• _Enunciado_
Segundo a biografia de Manuel Guilherme de Almeida, quando começou ele a trabalhar como aprendiz de alfaiate?

• _Texto para leitura_
━━━━━━━━━━━━━━━━━━━━━━━━━━━━━━
* MANUEL GUILHERME DE ALMEIDA *
[10/09/1898 - 11/11/1992]
Manuel Guilherme de Almeida (1898 - 1992): Pequena biografia de um natural de Janeiro de Cima
Edição da Câmara Municipal do Fundão || Maio de 2022
Alfaiate, inventor, professor de corte, sindicalista, preso político, deportado, mestre, comendador, pai, avô e bisavô, Manuel Guilherme de Almeida foi homenageado em Janeiro de Cima, sua terra natal, em 29 de Maio de 2022, tendo a Câmara Municipal do Fundão publicado esta importante biografia da autoria de Guilherme de Almeida, seu filho mais novo.
Nome incontornável da alfaiataria portuguesa, Manuel Guilherme de Almeida foi, desde muito jovem, um defensor da sua classe e o seu activismo associativo e político, neste caso no âmbito do Partido Comunista Português e do Socorro Vermelho Internacional, levaram a que fosse preso quatro vezes durante a 1.ª República (1920, 1922), “por ser conhecido agitador da classe operária", e cinco durante o fascismo (1931, 1935, 1943, 1956, 1963), conhecendo, ainda, a deportação em 1931 e 1936.
Entre 14 de Abril de 1920 e 13 de Outubro de 1964, totalizou 93 meses de privação da liberdade, passando por numerosas esquadras, nomeadamente a 1.ª, Campo de Concentração de Ataúro (Timor), Aljube, Forte de S. Julião da Barra, Forte de Caxias, Fortaleza Militar de Peniche e Fortaleza de S. João Baptista, em Angra do Heroísmo. Juntamente com a sua mulher, Alice Marques Louro de Almeida (1907 - 1983), prestou inestimável apoio aos presos políticos e suas famílias, fosse ele humano, material ou jurídico, numa permanente e arriscada solidariedade reconhecida por todos os que dela usufruíram.
Filho de José Guilherme (1873 - 1959), assalariado rural, e de Maria do Carmo de Almeida (1873 - 1939), Manuel Guilherme de Almeida, o primogénito de sete irmãos, nasceu em 10 de Setembro de 1898, na aldeia de Janeiro de Cima, terra natal de seus pais e avós.
A partir de 1908, passou a residir em Lisboa, onde os pais já viviam e labutavam, aí concluindo a 3.ª e 4.ª classes. Em finais de 1911, com 13 anos, começou a trabalhar como aprendiz de alfaiate, após responder a um anúncio publicado no Diário de Notícias, iniciando uma invulgar, reconhecida e prestigiada carreira nesse ramo: oficial (1918), contramestre (1923) e, por fim, mestre. Leccionou aulas de corte na Associação Fraternal dos Operários Alfaiates de Lisboa, de que era sócio desde 1913, e aprofundou um novo método de corte, "de sua autoria, inovador e eficaz" [p. 21].
━━━━━━━━━━━━━━━━━━━━━━━━━━━━━━
• _Excerto dos dados_
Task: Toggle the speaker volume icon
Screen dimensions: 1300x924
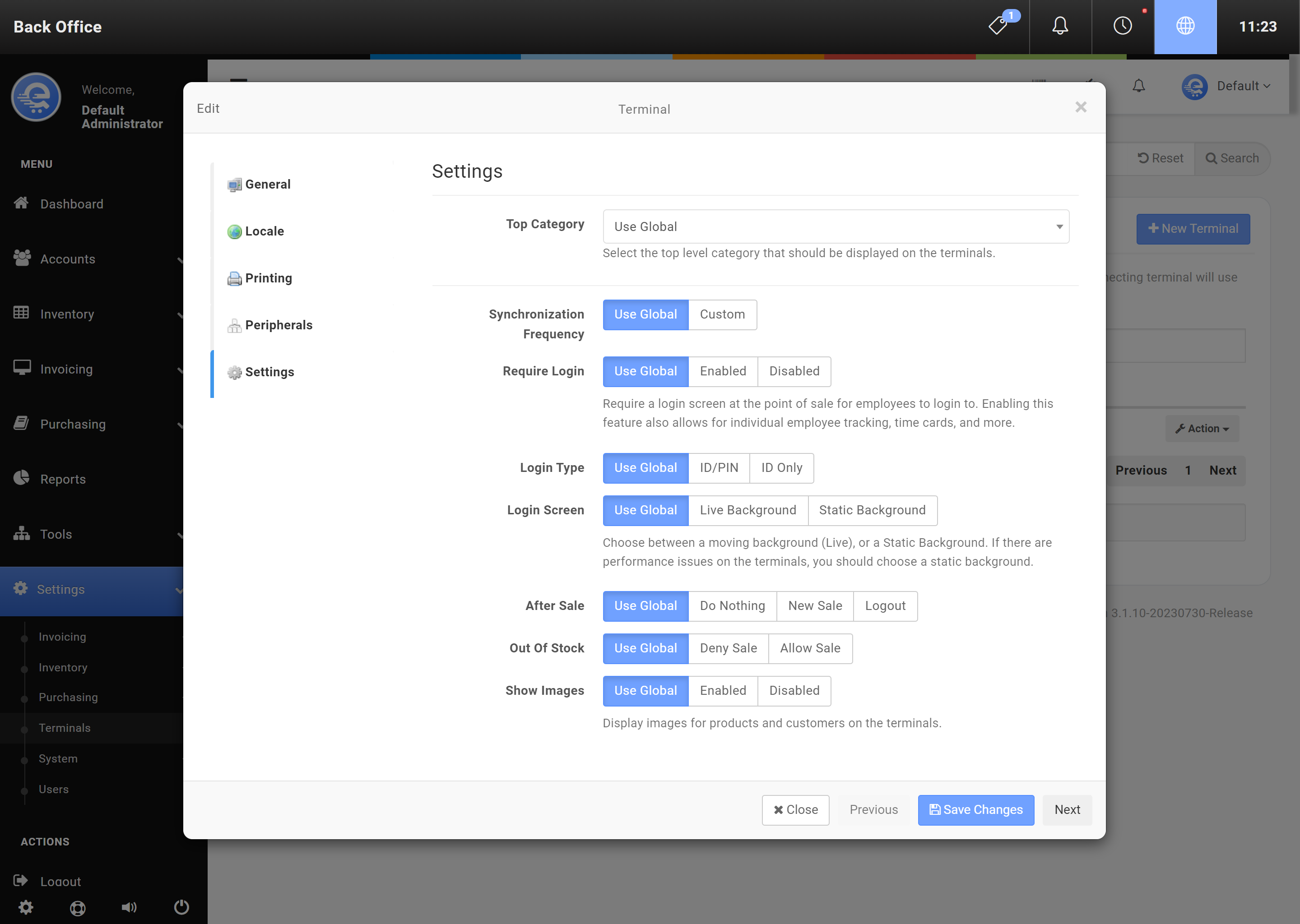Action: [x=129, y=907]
━━━━━━━━━━━━━━━━━━━━━━━━━━━━━━
• _Resposta escrita_
Em finais de 1911, com 13 anos.